Partial Purification of Multiple Proteases from the Latex of Ficus heterophylla L.f. using Hydrophobic Interaction Chromatography

Abstract

Proteases are biologically important hydrolytic enzymes that catalyze the cleavage of peptide bonds in proteins and have wide physiological and biotechnological significance. Plant latex, a milky secretion produced by laticifer cells, represents a rich natural source of diverse proteolytic enzymes. In this study, hydrophobic interaction chromatography (HIC) was employed for the resolution and partial purification of multiple proteases present in the latex of Ficus heterophylla L.f. Crude enzyme extract was prepared from latex collected from the plant fruits and subjected to ammonium sulfate fractionation up to 1.5 M saturation.
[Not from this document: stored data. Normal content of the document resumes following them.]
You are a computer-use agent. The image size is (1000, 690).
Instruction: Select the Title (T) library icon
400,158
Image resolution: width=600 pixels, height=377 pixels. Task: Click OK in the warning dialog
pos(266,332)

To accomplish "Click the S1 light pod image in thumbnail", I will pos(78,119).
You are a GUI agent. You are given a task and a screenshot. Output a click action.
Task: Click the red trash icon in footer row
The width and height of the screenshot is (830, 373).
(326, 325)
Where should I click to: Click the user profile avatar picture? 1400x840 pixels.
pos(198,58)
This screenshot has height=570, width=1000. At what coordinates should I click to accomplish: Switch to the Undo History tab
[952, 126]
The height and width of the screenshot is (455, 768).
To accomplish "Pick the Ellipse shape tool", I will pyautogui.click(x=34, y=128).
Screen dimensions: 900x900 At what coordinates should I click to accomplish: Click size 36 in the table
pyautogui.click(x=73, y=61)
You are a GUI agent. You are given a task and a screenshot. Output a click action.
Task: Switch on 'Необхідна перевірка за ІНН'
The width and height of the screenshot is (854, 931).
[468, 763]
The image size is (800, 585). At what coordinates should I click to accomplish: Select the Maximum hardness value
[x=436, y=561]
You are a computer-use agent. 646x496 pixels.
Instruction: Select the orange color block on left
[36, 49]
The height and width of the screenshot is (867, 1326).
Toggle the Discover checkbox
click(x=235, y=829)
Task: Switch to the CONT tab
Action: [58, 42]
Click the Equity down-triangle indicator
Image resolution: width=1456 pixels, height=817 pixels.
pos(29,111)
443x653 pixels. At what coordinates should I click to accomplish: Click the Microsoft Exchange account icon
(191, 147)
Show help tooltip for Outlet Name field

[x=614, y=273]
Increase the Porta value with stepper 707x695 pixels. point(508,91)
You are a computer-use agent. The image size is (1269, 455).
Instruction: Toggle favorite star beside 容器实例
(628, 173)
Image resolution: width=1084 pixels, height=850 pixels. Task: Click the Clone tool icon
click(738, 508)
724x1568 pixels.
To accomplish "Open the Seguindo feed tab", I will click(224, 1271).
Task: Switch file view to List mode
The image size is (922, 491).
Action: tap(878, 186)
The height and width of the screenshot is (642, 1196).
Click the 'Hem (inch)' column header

The resulting supernatant was applied onto a Phenyl Sepharose 6 Fast Flow (high sub) column pre-equilibrated with 0.05 M sodium acetate buffer (pH 5.0) containing 1.5 M ammonium sulfate. Bound proteins were eluted using a stepwise decreasing ammonium sulfate gradient (1.0, 0.8, 0.7, 0.6 and 0 M). Multiple chromatographic fractions exhibiting proteolytic activity were obtained. The presence of multiple proteases in the crude latex extract was confirmed by casein zymography, while SDS-PAGE and zymographic analyses of the HIC fractions demonstrated effective separation and partial purification of the enzymes. Protease activity was quantified using azocasein as the substrate, and protein concentration was determined by the modified Lowry method. Overall, the study demonstrates that step-gradient HIC is an efficient strategy for resolving latex proteases from Ficus heterophylla L.f., providing a basis for further biochemical characterization.